--- PROVIDED TEXT Enclosed Below ---

# RNA-Seq Pipeline: Step 4 - Read Counting (featureCounts)

This notebook performs "read counting" or "quantification".

**Goal:**
We need to count how many of our aligned reads (from the `.bam` files) actually overlap with known genes (from the `.gff` annotation file).

The output will be a single file: a **"counts matrix"**. This is a simple table where:
* Rows are **Genes** (e.g., `gene-KPN_00001`)
* Columns are our **Samples** (e.g., `SRR34134104.sorted.bam`)
* Values are the **number of reads** that mapped to that gene in that sample.

This counts matrix is the final input for the statistical analysis (Step 5).

**Tool:** `featureCounts` (from the `subread` package)

In [None]:
import os

# --- Define Core Paths ---

# 1. Input: Aligned/Sorted BAM files (from Notebook 03)

--- End of Enclosed PROVIDED TEXT ---

## EXERCISE TASKS
1. From the read-counting notebook above, list every part of the counts matrix that its bullet points describe, along with what each part holds.
2. Extend the read-counting notebook past its final line.

--- GIVEN RECORDS Enclosed Below ---

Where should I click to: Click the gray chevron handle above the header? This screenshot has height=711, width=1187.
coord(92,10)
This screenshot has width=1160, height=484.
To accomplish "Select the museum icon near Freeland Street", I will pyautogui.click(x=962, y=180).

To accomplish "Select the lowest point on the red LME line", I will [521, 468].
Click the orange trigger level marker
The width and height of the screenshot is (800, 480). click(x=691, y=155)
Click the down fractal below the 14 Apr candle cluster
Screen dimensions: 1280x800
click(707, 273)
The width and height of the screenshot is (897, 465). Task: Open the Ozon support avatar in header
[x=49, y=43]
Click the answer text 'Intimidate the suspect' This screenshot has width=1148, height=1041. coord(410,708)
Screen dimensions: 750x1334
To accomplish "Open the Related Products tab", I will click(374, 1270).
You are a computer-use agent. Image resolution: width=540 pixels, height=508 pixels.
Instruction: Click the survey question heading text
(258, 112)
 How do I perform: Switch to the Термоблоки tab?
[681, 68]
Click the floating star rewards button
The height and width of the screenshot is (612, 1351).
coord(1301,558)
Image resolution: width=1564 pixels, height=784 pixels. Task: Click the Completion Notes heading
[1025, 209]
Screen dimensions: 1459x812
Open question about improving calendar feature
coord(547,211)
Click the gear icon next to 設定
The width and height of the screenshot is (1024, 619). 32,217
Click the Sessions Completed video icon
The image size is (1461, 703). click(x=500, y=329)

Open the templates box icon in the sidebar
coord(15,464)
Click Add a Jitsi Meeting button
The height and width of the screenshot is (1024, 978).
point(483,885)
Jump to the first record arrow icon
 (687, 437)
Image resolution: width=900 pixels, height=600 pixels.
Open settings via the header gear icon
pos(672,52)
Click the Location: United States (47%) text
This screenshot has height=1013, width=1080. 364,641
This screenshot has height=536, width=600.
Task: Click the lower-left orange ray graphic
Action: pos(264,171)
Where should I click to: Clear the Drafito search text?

--- End of Enclosed GIVEN RECORDS ---

## ANSWERS FOR THE TASKS
1.
- Rows: genes (e.g., `gene-KPN_00001`)
- Columns: samples (e.g., `SRR34134104.sorted.bam`)
- Values: the number of reads that mapped to that gene in that sample

2.
alignment_dir = "03_Aligned_BAMs"

# 2. Input: Reference Genome Annotation (from Notebook 01)
genome_dir = "06_Genome_Index"
# We need the GFF (General Feature Format) file, which contains the gene coordinates
annotation_file = os.path.join(genome_dir, "genes.gff")

# 3. Output: The counts data
counts_dir = "04_Counts"
os.makedirs(counts_dir, exist_ok=True)
# This is the final matrix file we will create
counts_matrix_file = os.path.join(counts_dir, "gene_counts_matrix.txt")

print(f"Annotation File (Input): {annotation_file}")
print(f"BAM Directory (Input): {alignment_dir}")
print(f"Counts Matrix (Output): {counts_matrix_file}")

In [None]:
import os
import glob # This library is good at finding files

print("--- 1. Running featureCounts ---")
print(f"Annotation: {annotation_file}")
print(f"Output File: {counts_matrix_file}")

# --- FIX 1: Use glob to find files ---
bam_pattern = os.path.join(alignment_dir, "*.sorted.bam")
bam_files_list = sorted(glob.glob(bam_pattern))

if not bam_files_list:
    print(f"Error: No '.sorted.bam' files found in {alignment_dir}")
else:
    # Convert the Python list into a space-separated string
    bam_files_string = " ".join(bam_files_list)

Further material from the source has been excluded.